1. The Order of Death (S2E6) - Five arrives at the address Reginald sent them, and watches on as his siblings slowly join him one after one
I genuinely don’t know why this one resonated with me so much. I just like the cold but melodic 80s synth together with the cinematography. Every single shot is so good, Five looking up at the looming skyscraper, him climbing the stairs, pushing the button with the use of negative space to show his loneliness, until he gets into the elevator where his siblings come to him. And the music is so fitting, for the scene, but also for Five as a character, it’s a song that works well for him. The rhythmic thumping of ‘this is what you want, this is what you get, this is what you want, this is what you get’ is so dark at second viewing, because this is what Five wants: to talk to Reginald, with the support of his siblings.
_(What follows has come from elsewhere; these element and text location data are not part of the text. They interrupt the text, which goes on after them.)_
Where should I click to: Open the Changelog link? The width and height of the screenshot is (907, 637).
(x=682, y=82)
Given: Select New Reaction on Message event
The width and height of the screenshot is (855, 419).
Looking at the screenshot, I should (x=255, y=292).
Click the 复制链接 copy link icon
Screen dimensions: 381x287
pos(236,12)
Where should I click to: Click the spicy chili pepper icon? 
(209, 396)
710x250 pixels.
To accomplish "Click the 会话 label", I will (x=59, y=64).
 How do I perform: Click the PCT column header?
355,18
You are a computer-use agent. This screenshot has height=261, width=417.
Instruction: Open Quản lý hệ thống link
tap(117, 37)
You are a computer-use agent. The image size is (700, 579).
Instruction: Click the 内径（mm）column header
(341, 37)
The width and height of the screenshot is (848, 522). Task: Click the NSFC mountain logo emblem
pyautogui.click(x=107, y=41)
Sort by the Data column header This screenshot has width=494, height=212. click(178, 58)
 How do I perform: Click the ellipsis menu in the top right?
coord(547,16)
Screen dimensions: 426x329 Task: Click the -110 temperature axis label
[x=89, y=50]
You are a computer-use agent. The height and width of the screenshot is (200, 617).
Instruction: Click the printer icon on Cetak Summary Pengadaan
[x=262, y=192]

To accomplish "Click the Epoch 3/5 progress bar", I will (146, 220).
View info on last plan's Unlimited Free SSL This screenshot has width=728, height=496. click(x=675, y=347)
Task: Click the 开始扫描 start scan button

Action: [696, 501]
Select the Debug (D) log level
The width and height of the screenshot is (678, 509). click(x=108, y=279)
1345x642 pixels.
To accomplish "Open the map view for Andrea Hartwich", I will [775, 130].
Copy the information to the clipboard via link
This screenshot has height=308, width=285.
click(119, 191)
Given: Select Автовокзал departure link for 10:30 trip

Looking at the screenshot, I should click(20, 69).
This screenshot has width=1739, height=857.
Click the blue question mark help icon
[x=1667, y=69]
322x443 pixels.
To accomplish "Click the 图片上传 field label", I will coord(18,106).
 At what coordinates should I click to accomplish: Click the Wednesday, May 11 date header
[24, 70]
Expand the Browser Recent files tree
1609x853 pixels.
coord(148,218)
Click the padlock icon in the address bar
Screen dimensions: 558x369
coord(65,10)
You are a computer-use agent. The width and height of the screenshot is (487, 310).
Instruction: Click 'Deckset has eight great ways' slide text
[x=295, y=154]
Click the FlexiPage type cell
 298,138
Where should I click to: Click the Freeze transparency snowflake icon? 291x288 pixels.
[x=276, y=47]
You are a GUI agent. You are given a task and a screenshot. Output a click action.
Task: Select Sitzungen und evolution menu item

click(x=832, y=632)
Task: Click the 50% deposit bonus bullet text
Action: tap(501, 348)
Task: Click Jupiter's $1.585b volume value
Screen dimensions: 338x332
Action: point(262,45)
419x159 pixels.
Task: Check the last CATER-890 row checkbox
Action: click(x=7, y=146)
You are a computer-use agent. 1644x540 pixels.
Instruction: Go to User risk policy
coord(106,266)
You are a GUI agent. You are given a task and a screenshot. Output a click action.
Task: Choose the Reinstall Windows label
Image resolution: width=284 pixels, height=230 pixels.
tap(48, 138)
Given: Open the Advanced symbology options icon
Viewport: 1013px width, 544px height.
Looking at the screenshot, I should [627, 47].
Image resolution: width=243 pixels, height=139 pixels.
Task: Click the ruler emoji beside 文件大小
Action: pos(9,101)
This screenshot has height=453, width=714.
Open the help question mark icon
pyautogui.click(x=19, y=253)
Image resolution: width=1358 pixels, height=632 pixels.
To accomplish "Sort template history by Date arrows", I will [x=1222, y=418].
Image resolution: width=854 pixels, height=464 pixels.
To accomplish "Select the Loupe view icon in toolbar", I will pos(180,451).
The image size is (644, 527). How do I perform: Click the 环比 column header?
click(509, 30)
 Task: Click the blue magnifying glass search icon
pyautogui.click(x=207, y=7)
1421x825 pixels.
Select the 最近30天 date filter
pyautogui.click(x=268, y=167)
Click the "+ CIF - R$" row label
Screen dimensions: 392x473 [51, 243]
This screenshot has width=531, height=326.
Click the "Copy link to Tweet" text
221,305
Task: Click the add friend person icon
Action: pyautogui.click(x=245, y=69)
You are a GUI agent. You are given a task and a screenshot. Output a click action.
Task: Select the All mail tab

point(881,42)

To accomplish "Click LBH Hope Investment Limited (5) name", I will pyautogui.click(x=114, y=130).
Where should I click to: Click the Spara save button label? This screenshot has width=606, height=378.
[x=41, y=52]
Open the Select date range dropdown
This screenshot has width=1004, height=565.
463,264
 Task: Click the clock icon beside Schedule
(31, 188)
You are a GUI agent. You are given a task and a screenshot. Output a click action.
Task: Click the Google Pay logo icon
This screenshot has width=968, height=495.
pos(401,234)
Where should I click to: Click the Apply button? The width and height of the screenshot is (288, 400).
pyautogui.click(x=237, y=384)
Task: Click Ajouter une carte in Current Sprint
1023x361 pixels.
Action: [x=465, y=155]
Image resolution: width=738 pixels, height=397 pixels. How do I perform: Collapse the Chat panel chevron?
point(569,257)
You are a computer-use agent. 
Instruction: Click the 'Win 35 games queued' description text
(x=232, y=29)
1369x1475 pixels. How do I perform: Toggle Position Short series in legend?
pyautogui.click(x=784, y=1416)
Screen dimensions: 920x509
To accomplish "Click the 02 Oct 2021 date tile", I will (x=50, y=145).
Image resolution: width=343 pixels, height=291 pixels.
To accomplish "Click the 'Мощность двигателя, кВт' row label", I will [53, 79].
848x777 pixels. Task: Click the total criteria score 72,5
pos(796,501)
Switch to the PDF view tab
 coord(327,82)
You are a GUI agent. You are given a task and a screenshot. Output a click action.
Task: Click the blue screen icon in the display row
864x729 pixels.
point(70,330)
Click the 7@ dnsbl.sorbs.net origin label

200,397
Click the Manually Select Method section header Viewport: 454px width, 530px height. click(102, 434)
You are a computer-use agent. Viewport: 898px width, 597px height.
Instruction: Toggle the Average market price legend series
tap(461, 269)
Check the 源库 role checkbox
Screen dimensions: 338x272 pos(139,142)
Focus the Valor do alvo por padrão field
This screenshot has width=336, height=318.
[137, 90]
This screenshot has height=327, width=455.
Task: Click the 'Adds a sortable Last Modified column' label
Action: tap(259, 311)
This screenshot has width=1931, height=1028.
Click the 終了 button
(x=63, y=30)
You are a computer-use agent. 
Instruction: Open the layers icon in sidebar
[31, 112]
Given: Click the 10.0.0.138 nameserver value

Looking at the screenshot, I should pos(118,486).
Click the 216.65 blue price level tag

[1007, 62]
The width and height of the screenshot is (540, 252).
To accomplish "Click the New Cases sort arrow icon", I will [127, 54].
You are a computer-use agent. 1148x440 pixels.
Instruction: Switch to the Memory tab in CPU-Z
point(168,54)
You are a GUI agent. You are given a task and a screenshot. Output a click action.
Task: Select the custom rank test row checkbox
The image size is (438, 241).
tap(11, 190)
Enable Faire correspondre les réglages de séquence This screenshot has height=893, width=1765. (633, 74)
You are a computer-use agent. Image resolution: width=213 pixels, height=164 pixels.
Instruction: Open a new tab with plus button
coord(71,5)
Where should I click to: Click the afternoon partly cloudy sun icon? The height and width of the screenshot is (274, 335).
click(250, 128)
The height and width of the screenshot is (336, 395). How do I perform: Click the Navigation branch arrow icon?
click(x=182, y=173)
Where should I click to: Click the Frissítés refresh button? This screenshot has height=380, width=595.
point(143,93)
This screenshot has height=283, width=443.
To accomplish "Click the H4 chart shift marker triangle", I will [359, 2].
And what is it he gets? What is the consequence of his actions? His existence gets wiped from history. The music is tense, in anticipation of what comes next, and fits perfectly over these wide establishing shots and their harsh lighting. I can’t pinpoint why I like The Order of Death more than any other musical sequence in the show, but I do. It is such a small, yet perfectly executed scene, and it hits some emotion within me, even though I can’t really articulate which one it is. Intrigue, probably, mixed with dread and a hint of sadness because now I know how this enterprise ends, and it’s not well.